SET EXERCISE
Print the lines from the one with "Task: Click the line" to the one with "Action: (x=566, y=173)", exactly as they appear, with nothing else.

-- START OF PROVIDED DATA --

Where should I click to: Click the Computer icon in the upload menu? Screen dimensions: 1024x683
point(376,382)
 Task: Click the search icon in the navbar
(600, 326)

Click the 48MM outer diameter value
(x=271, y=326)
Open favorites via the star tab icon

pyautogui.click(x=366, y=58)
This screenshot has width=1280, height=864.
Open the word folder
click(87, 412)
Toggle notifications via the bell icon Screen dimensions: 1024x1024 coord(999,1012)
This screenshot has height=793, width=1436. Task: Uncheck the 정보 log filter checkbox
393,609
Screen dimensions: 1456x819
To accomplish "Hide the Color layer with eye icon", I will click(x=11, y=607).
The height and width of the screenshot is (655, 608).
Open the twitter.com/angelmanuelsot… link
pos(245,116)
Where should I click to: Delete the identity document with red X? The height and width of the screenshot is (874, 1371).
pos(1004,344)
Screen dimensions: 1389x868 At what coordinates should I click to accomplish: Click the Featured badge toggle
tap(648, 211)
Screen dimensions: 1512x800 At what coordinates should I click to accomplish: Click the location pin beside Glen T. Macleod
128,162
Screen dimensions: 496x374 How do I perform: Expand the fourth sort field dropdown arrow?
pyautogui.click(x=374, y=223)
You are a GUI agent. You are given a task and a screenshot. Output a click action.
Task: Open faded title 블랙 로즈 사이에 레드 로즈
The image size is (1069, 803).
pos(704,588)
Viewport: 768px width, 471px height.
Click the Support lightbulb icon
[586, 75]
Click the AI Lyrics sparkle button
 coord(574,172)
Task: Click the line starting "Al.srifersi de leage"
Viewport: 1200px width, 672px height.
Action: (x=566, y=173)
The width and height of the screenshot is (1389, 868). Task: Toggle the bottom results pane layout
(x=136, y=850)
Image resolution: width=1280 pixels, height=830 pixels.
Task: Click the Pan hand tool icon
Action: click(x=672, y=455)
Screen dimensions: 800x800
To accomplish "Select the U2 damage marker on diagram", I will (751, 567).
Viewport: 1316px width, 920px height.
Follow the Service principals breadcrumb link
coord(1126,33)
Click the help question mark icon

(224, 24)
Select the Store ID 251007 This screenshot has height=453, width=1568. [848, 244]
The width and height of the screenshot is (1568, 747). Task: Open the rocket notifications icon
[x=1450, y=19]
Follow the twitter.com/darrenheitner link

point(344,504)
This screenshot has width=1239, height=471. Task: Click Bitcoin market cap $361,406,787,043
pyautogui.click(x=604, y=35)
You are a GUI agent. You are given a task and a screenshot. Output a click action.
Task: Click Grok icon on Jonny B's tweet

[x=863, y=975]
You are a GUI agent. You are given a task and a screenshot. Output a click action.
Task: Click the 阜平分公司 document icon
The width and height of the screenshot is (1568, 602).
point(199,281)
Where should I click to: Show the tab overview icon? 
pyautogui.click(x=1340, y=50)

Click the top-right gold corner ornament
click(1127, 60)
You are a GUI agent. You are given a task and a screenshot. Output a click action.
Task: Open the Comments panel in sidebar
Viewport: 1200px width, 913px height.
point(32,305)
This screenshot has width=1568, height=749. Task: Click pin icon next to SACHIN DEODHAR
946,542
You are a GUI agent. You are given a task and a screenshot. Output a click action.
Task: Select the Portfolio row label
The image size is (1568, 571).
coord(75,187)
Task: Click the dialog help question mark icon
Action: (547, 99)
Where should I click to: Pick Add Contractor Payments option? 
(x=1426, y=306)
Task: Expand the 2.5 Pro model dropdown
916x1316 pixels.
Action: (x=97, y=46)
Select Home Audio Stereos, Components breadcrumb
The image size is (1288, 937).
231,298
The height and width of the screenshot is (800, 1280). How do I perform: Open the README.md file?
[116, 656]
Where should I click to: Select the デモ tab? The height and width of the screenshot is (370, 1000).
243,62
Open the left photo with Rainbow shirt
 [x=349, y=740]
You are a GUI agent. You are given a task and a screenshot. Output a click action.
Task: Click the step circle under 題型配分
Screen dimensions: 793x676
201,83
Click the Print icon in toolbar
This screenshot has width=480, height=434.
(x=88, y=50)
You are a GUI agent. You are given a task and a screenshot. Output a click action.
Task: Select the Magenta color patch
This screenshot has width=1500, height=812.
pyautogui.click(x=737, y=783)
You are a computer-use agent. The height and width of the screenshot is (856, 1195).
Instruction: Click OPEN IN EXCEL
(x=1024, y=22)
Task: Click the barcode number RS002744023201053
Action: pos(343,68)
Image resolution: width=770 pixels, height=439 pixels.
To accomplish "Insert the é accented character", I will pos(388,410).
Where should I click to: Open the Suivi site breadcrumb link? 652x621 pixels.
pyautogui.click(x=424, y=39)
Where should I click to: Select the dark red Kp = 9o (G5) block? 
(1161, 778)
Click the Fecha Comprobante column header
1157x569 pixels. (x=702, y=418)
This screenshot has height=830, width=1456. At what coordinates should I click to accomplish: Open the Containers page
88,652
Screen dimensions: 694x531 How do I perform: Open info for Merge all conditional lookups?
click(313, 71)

-- END OF PROVIDED DATA --

WRITTEN REPLY
Task: Click the line starting "Al.srifersi de leage"
Viewport: 1200px width, 672px height.
Action: (x=566, y=173)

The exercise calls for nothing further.